[Stored dataset items]
○ ○ ○ ○
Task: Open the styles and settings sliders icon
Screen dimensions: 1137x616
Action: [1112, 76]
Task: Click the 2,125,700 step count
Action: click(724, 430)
○ ○ ○ ○
Exercise instructions ▸ Change "Screen dimensions" to "Display size" throughout the records, leaving everything else unchanged.

Correct answer ▸
Task: Open the styles and settings sliders icon
Display size: 1137x616
Action: [1112, 76]
Task: Click the 2,125,700 step count
Action: click(724, 430)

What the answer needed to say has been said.